• [EXERCISE PROMPT]: Exactly the lines from the opening of the records through the line containing "1521x784 pixels." should be copied, with both included.

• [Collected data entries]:
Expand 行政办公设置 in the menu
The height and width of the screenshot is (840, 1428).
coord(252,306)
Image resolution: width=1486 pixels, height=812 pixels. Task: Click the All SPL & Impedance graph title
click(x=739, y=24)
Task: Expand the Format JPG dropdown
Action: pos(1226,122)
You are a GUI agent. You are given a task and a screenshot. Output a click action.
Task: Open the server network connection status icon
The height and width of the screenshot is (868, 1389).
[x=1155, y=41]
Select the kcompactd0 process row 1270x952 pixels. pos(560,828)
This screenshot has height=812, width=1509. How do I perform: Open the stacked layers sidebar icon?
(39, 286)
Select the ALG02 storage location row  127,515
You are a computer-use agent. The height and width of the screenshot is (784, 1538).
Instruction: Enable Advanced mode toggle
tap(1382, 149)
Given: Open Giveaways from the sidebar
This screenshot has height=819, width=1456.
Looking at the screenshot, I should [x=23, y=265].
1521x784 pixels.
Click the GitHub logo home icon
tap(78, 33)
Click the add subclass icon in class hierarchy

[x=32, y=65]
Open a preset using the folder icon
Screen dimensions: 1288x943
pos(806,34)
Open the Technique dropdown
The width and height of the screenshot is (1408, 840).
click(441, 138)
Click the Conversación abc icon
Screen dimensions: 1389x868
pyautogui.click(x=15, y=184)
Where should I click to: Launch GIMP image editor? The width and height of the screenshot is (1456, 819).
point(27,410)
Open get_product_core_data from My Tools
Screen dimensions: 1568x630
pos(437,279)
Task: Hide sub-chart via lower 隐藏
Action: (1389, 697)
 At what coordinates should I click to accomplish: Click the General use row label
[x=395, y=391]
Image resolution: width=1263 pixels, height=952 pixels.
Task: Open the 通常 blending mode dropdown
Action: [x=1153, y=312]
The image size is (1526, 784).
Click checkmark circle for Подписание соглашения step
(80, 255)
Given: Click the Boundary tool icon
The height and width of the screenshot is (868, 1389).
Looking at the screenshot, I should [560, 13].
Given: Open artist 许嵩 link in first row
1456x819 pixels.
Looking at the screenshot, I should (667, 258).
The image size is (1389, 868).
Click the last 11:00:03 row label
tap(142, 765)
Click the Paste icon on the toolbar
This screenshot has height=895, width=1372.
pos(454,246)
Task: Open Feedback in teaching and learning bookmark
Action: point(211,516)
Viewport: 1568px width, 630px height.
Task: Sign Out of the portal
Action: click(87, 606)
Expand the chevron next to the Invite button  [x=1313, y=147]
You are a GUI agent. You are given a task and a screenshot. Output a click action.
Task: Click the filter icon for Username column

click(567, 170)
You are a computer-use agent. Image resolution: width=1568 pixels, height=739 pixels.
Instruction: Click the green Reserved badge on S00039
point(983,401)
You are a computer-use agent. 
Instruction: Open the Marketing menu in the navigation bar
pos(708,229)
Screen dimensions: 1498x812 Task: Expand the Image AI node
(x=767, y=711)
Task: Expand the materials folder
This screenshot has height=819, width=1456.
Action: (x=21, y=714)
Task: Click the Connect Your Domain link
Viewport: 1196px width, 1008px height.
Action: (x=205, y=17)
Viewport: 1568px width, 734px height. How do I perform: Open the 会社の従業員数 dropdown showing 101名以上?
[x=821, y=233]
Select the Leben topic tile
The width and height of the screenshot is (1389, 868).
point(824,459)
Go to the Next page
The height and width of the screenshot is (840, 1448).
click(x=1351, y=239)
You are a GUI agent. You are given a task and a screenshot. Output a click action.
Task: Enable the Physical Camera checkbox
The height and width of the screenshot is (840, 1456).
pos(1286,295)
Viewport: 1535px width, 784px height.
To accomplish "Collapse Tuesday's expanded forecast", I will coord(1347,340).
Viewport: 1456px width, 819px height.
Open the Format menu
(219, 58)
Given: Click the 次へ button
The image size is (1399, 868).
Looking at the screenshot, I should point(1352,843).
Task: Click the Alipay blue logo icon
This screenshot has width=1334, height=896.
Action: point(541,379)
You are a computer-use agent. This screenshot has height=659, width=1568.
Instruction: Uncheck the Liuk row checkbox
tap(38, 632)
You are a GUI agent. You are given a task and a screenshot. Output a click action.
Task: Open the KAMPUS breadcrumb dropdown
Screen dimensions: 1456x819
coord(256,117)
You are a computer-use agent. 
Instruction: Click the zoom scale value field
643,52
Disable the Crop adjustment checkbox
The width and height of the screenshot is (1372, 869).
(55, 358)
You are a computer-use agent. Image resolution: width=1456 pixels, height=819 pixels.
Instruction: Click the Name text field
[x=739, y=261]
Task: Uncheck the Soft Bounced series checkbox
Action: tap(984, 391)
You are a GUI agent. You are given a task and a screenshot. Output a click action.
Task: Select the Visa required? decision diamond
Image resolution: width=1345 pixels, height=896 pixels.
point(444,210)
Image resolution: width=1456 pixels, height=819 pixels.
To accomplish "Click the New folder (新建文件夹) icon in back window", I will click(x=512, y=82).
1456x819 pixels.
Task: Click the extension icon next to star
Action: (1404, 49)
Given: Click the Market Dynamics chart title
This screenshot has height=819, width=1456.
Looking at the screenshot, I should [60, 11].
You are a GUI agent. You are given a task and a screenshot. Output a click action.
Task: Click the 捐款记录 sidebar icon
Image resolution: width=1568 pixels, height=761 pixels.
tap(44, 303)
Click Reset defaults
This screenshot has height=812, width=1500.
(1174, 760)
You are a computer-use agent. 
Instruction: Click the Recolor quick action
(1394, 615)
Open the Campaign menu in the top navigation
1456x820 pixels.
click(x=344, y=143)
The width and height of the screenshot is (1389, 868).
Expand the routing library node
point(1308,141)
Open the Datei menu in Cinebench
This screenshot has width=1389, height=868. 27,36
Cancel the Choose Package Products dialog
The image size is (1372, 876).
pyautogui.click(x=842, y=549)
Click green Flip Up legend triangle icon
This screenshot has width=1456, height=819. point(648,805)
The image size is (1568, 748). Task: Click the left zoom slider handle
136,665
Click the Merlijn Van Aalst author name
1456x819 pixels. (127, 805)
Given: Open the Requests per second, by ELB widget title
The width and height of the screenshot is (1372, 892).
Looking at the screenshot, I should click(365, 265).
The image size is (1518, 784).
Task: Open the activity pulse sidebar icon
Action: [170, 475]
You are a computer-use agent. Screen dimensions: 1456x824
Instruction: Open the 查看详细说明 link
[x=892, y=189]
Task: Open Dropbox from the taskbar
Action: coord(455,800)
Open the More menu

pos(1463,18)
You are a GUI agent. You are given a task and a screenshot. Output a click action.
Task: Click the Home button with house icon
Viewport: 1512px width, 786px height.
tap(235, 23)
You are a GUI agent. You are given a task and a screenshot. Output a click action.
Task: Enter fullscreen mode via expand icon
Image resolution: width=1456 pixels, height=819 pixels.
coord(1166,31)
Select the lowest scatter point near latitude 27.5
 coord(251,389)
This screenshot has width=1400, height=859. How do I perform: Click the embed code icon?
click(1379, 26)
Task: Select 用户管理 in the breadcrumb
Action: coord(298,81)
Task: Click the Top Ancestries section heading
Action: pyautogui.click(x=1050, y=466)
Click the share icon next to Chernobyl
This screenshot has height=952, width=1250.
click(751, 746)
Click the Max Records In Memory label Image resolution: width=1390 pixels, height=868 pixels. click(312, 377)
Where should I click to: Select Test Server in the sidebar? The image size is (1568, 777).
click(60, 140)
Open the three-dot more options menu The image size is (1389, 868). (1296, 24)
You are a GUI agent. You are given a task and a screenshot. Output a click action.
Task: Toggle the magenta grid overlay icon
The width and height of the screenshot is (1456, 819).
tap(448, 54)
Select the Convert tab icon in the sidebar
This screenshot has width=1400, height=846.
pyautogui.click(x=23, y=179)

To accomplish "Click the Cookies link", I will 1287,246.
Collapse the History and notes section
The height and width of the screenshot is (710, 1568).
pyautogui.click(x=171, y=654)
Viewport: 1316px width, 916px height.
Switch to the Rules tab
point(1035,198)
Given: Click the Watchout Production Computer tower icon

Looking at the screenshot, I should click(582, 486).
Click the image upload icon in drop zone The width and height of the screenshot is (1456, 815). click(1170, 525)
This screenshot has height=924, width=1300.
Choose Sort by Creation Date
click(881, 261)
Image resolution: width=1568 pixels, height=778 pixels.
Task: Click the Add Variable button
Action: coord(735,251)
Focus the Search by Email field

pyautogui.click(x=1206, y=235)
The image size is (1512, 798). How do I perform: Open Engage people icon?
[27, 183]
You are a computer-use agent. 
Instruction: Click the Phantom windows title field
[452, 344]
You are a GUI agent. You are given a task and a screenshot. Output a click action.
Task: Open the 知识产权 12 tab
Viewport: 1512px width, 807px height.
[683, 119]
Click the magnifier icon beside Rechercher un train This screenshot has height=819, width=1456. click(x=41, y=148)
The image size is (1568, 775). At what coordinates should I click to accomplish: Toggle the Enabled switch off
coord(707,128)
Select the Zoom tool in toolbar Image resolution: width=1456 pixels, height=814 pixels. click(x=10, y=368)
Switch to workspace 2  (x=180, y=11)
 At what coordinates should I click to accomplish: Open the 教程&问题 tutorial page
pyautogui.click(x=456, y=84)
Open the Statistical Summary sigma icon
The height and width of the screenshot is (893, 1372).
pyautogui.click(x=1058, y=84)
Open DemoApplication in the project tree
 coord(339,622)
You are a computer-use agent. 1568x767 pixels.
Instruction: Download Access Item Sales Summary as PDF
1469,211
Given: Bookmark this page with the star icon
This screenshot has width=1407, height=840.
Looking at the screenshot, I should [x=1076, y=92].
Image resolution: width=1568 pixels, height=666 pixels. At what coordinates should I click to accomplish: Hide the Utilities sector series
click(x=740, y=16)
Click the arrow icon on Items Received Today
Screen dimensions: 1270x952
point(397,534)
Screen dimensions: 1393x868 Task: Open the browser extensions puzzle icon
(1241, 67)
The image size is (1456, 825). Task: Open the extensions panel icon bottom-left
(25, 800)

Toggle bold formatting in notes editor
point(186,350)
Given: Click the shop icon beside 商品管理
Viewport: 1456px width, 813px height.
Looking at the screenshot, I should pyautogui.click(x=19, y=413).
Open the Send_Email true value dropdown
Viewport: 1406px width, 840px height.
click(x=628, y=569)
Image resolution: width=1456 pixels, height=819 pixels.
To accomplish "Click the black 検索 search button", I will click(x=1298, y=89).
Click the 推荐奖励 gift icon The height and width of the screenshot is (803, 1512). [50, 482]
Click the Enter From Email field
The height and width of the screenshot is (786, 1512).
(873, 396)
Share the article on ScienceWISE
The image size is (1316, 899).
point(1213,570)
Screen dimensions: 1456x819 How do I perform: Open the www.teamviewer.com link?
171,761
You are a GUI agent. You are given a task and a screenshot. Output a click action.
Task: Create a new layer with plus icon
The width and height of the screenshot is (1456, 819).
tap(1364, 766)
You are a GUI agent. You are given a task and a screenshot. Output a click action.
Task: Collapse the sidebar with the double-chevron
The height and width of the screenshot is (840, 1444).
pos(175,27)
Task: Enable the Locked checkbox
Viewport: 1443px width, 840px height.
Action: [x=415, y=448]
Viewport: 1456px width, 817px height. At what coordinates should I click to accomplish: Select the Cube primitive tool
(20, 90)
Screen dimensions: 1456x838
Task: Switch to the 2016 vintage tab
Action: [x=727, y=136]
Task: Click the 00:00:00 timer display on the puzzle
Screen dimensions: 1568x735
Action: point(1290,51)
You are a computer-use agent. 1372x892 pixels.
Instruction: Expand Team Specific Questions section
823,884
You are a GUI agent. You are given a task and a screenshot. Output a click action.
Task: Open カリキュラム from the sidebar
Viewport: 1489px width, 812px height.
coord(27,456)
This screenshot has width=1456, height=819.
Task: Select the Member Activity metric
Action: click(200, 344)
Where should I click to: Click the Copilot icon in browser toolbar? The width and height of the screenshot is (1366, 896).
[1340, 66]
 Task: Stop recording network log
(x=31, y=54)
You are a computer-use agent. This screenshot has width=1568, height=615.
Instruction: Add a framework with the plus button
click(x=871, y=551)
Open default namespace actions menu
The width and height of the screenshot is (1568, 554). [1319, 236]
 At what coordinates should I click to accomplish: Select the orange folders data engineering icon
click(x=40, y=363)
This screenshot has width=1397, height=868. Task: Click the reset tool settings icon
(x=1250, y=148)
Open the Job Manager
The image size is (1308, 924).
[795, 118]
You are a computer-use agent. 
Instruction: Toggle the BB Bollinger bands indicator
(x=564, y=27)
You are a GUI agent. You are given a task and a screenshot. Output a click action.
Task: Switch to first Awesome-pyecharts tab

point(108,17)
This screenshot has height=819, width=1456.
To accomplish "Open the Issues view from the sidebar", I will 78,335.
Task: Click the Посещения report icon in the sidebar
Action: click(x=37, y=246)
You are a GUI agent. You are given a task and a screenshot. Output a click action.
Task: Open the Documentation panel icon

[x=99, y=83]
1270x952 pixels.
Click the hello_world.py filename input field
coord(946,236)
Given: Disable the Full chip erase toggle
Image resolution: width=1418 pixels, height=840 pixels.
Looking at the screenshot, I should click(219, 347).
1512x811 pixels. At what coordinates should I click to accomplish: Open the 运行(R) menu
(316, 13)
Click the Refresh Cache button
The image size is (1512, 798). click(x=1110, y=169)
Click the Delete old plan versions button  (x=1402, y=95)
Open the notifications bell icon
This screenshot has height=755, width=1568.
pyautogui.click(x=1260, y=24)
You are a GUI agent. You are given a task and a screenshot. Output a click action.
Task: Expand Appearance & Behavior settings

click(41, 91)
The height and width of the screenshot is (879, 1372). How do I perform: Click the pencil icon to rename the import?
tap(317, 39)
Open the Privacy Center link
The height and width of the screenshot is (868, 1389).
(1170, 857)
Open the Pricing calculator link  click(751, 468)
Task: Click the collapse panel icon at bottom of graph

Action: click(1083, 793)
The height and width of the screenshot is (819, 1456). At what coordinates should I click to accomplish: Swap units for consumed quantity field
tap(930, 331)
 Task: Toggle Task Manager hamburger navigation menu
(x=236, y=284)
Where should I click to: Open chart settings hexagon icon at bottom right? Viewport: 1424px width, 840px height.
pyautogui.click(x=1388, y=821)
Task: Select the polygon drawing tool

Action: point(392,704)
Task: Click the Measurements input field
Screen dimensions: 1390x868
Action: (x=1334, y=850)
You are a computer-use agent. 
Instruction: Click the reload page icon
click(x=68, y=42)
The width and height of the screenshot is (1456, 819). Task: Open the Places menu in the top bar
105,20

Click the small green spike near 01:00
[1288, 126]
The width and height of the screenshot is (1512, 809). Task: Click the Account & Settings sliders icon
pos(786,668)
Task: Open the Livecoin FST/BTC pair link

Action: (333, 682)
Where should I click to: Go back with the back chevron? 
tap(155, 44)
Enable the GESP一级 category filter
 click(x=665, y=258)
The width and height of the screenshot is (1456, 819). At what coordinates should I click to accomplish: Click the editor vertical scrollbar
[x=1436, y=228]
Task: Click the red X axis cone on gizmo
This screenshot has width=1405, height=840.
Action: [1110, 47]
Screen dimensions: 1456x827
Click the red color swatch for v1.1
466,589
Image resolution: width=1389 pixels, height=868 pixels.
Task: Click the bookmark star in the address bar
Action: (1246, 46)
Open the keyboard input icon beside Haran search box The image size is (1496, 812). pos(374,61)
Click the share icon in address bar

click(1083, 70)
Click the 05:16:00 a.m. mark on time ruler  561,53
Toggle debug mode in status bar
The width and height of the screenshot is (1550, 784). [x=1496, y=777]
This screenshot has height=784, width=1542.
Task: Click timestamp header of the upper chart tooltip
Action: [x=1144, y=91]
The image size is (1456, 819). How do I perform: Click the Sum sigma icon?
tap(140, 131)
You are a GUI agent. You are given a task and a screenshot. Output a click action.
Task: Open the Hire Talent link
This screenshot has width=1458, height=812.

• [WRITTEN SOLUTION]:
Expand 行政办公设置 in the menu
The height and width of the screenshot is (840, 1428).
coord(252,306)
Image resolution: width=1486 pixels, height=812 pixels. Task: Click the All SPL & Impedance graph title
click(x=739, y=24)
Task: Expand the Format JPG dropdown
Action: pos(1226,122)
You are a GUI agent. You are given a task and a screenshot. Output a click action.
Task: Open the server network connection status icon
The height and width of the screenshot is (868, 1389).
[x=1155, y=41]
Select the kcompactd0 process row 1270x952 pixels. pos(560,828)
This screenshot has height=812, width=1509. How do I perform: Open the stacked layers sidebar icon?
(39, 286)
Select the ALG02 storage location row  127,515
You are a computer-use agent. The height and width of the screenshot is (784, 1538).
Instruction: Enable Advanced mode toggle
tap(1382, 149)
Given: Open Giveaways from the sidebar
This screenshot has height=819, width=1456.
Looking at the screenshot, I should [x=23, y=265].
1521x784 pixels.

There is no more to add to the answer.